Many chloritic minerals in low-grade metamorphic or hydrothermally altered mafic rocks exhibit abnormal optical properties, expand slightly upon glycolation (“expandable chlorite”) and/or have excess AlVI relative to AlIV, as well as significant Ca, K and Na contents. Chloritic minerals with these properties fill vesicles and interstitial void space in low-grade metabasalt from northern Taiwan and have been studied with a combination of TEM/AEM, EMPA, XRD, and optical microscopy. The chloritic minerals include corrensite, which is an ordered 1:1 mixed-layer chlorite/smectite, and “expandable chlorite”, which is shown to be a mixed-layer chlorite/corrensite. Corrensite and some mixed-layer chlorite/corrensite occur as rims of vesicles and other cavities, while later-formed mixed-layer chlorite/corrensite occupies the vesicle cores.
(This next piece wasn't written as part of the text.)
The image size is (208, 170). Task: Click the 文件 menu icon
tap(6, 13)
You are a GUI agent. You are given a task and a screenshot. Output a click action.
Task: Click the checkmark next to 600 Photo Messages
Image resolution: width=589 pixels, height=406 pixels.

The TEM observations show that the mixed-layer chlorite/corrensite has ca. 20%, and the corrensite has ca. 50% expandable smectite-like layers, consistent with XRD observations and with their abnormal optical properties. The AEM analyses show that high Si and Ca contents, high AlVI/AlIV and low FeVI/(Fe+Mg)VI ratios of “chlorites” are correlated with interstratification of corrensite (or smectite-like) layers in chlorite. The AEM analyses obtained from 200–500 Å thick packets of nearly pure corrensite or chlorite layers always show that corrensite has low AlIV/SiIV and low FeVI/(Fe+Mg)VI, while chlorite has high AlIV/SiIV and high FeVI/(Fe+Mg)VI. This implies that the trioctahedral smectite-like component of corrensite has significantly lower AlIV/SiIV and FeVI/(Fe+Mg)VI. The ratios of FeVI/(Fe+Mg)VI and AlIV/SiIV thus decrease in the order chlorite, corrensite, smectite. The proportions of corrensite (or smectite-like) layers relative to chlorite layers in low-grade rocks are inferred to be controlled principally by Fe/Mg ratio in the fluid or the bulk rock and by temperature. Compositional variations of “chlorites” in low-grade rocks, which appear to correlate with temperature or metamorphic grade, more likely reflect variable proportions of mixed-layered components. The assemblages of trioctahedral phyllosilicates tend to occur as intergrown discrete phases, such as chlorite-corrensite, corrensite-smectite, or chlorite-corrensite-smectite. A model for the corrensite crystal structure suggests that corrensite should be treated as a unique phase rather than as a 1:1 ordered mixed-layer chlorite/smectite.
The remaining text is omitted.